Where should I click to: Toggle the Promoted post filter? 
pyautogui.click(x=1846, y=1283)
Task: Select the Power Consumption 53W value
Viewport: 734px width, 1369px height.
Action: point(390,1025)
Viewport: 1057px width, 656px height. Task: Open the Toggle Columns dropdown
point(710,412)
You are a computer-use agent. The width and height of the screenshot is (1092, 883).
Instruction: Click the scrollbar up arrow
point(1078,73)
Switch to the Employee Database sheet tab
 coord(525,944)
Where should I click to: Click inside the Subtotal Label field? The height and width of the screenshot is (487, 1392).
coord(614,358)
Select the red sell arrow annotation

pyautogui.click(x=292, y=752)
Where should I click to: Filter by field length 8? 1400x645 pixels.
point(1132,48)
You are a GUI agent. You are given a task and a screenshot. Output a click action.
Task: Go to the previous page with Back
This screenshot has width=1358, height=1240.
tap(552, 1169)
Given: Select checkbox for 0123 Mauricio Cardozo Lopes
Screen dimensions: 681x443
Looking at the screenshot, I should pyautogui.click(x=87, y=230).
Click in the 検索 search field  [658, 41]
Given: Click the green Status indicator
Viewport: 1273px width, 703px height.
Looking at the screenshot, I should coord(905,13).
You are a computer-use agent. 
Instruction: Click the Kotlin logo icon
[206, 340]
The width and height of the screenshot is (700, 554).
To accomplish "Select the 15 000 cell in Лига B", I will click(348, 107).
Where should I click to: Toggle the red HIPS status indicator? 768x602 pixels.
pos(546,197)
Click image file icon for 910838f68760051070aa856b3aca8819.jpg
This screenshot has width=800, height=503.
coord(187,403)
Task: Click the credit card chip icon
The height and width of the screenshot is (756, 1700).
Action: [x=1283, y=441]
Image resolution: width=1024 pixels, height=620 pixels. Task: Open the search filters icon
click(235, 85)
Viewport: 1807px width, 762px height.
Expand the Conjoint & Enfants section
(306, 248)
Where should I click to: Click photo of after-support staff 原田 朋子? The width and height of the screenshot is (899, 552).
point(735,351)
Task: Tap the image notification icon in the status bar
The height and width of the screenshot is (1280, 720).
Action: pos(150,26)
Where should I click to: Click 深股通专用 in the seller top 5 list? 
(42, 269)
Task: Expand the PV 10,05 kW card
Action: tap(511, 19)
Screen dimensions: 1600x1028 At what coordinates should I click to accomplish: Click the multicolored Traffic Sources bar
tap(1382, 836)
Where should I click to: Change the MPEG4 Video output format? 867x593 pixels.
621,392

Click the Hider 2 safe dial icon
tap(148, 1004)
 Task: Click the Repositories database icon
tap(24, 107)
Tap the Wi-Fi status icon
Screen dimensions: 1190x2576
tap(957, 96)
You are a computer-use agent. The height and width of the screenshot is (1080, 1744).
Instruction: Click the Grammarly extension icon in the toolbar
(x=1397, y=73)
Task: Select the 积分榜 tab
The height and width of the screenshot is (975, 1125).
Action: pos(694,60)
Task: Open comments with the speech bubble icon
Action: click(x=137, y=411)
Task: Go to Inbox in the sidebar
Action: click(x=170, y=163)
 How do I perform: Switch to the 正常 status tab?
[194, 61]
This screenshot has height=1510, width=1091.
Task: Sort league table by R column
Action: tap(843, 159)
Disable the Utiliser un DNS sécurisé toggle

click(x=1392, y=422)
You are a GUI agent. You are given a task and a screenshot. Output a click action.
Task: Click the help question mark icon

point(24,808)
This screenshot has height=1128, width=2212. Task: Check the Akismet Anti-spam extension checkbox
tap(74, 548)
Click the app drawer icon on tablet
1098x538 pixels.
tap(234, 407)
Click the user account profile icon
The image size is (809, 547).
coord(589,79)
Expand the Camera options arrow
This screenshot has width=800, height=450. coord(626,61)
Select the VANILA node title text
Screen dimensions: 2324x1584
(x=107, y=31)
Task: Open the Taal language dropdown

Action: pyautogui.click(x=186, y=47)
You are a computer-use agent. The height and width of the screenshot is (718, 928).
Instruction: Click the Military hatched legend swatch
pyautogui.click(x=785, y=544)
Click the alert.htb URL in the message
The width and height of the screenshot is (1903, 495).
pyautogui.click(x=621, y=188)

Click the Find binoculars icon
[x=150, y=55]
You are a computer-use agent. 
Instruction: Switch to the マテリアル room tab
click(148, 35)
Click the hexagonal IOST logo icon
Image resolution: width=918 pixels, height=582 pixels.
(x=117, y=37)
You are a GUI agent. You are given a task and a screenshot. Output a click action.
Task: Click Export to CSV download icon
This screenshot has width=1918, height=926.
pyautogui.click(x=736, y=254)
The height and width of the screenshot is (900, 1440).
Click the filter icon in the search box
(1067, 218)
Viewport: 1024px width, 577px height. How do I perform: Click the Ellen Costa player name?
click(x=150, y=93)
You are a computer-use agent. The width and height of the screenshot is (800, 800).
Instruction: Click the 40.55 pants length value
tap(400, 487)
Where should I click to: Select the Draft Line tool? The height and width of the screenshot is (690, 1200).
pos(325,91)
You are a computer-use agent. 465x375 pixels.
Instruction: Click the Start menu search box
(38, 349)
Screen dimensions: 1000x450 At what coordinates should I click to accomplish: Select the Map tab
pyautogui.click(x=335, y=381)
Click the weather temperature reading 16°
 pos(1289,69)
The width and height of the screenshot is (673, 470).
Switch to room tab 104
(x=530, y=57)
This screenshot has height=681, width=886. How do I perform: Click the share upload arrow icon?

Directive => Present every line of the items above as a numbered list, skipping any blank lines.

Written response =>
1. Where should I click to: Toggle the Promoted post filter? 
2. pyautogui.click(x=1846, y=1283)
3. Task: Select the Power Consumption 53W value
4. Viewport: 734px width, 1369px height.
5. Action: point(390,1025)
6. Viewport: 1057px width, 656px height. Task: Open the Toggle Columns dropdown
7. point(710,412)
8. You are a computer-use agent. The width and height of the screenshot is (1092, 883).
9. Instruction: Click the scrollbar up arrow
10. point(1078,73)
11. Switch to the Employee Database sheet tab
12.  coord(525,944)
13. Where should I click to: Click inside the Subtotal Label field? The height and width of the screenshot is (487, 1392).
14. coord(614,358)
15. Select the red sell arrow annotation
16. pyautogui.click(x=292, y=752)
17. Where should I click to: Filter by field length 8? 1400x645 pixels.
18. point(1132,48)
19. You are a GUI agent. You are given a task and a screenshot. Output a click action.
20. Task: Go to the previous page with Back
21. This screenshot has width=1358, height=1240.
22. tap(552, 1169)
23. Given: Select checkbox for 0123 Mauricio Cardozo Lopes
24. Screen dimensions: 681x443
25. Looking at the screenshot, I should pyautogui.click(x=87, y=230).
26. Click in the 検索 search field  [658, 41]
27. Given: Click the green Status indicator
28. Viewport: 1273px width, 703px height.
29. Looking at the screenshot, I should coord(905,13).
30. You are a computer-use agent. 
31. Instruction: Click the Kotlin logo icon
32. [206, 340]
33. The width and height of the screenshot is (700, 554).
34. To accomplish "Select the 15 000 cell in Лига B", I will click(348, 107).
35. Where should I click to: Toggle the red HIPS status indicator? 768x602 pixels.
36. pos(546,197)
37. Click image file icon for 910838f68760051070aa856b3aca8819.jpg
38. This screenshot has width=800, height=503.
39. coord(187,403)
40. Task: Click the credit card chip icon
41. The height and width of the screenshot is (756, 1700).
42. Action: [x=1283, y=441]
43. Image resolution: width=1024 pixels, height=620 pixels. Task: Open the search filters icon
44. click(235, 85)
45. Viewport: 1807px width, 762px height.
46. Expand the Conjoint & Enfants section
47. (306, 248)
48. Where should I click to: Click photo of after-support staff 原田 朋子? The width and height of the screenshot is (899, 552).
49. point(735,351)
50. Task: Tap the image notification icon in the status bar
51. The height and width of the screenshot is (1280, 720).
52. Action: pos(150,26)
53. Where should I click to: Click 深股通专用 in the seller top 5 list? 
54. (42, 269)
55. Task: Expand the PV 10,05 kW card
56. Action: tap(511, 19)
57. Screen dimensions: 1600x1028 At what coordinates should I click to accomplish: Click the multicolored Traffic Sources bar
58. tap(1382, 836)
59. Where should I click to: Change the MPEG4 Video output format? 867x593 pixels.
60. 621,392
61. Click the Hider 2 safe dial icon
62. tap(148, 1004)
63.  Task: Click the Repositories database icon
64. tap(24, 107)
65. Tap the Wi-Fi status icon
66. Screen dimensions: 1190x2576
67. tap(957, 96)
68. You are a computer-use agent. The height and width of the screenshot is (1080, 1744).
69. Instruction: Click the Grammarly extension icon in the toolbar
70. (x=1397, y=73)
71. Task: Select the 积分榜 tab
72. The height and width of the screenshot is (975, 1125).
73. Action: pos(694,60)
74. Task: Open comments with the speech bubble icon
75. Action: click(x=137, y=411)
76. Task: Go to Inbox in the sidebar
77. Action: click(x=170, y=163)
78.  How do I perform: Switch to the 正常 status tab?
79. [194, 61]
80. This screenshot has height=1510, width=1091.
81. Task: Sort league table by R column
82. Action: tap(843, 159)
83. Disable the Utiliser un DNS sécurisé toggle
84. click(x=1392, y=422)
85. You are a GUI agent. You are given a task and a screenshot. Output a click action.
86. Task: Click the help question mark icon
87. point(24,808)
88. This screenshot has height=1128, width=2212. Task: Check the Akismet Anti-spam extension checkbox
89. tap(74, 548)
90. Click the app drawer icon on tablet
91. 1098x538 pixels.
92. tap(234, 407)
93. Click the user account profile icon
94. The image size is (809, 547).
95. coord(589,79)
96. Expand the Camera options arrow
97. This screenshot has width=800, height=450. coord(626,61)
98. Select the VANILA node title text
99. Screen dimensions: 2324x1584
100. (x=107, y=31)
101. Task: Open the Taal language dropdown
102. Action: pyautogui.click(x=186, y=47)
103. You are a computer-use agent. The height and width of the screenshot is (718, 928).
104. Instruction: Click the Military hatched legend swatch
105. pyautogui.click(x=785, y=544)
106. Click the alert.htb URL in the message
107. The width and height of the screenshot is (1903, 495).
108. pyautogui.click(x=621, y=188)
109. Click the Find binoculars icon
110. [x=150, y=55]
111. You are a computer-use agent. 
112. Instruction: Switch to the マテリアル room tab
113. click(148, 35)
114. Click the hexagonal IOST logo icon
115. Image resolution: width=918 pixels, height=582 pixels.
116. (x=117, y=37)
117. You are a GUI agent. You are given a task and a screenshot. Output a click action.
118. Task: Click Export to CSV download icon
119. This screenshot has width=1918, height=926.
120. pyautogui.click(x=736, y=254)
121. The height and width of the screenshot is (900, 1440).
122. Click the filter icon in the search box
123. (1067, 218)
124. Viewport: 1024px width, 577px height. How do I perform: Click the Ellen Costa player name?
125. click(x=150, y=93)
126. You are a computer-use agent. The width and height of the screenshot is (800, 800).
127. Instruction: Click the 40.55 pants length value
128. tap(400, 487)
129. Where should I click to: Select the Draft Line tool? The height and width of the screenshot is (690, 1200).
130. pos(325,91)
131. You are a computer-use agent. 465x375 pixels.
132. Instruction: Click the Start menu search box
133. (38, 349)
134. Screen dimensions: 1000x450 At what coordinates should I click to accomplish: Select the Map tab
135. pyautogui.click(x=335, y=381)
136. Click the weather temperature reading 16°
137.  pos(1289,69)
138. The width and height of the screenshot is (673, 470).
139. Switch to room tab 104
140. (x=530, y=57)
141. This screenshot has height=681, width=886. How do I perform: Click the share upload arrow icon?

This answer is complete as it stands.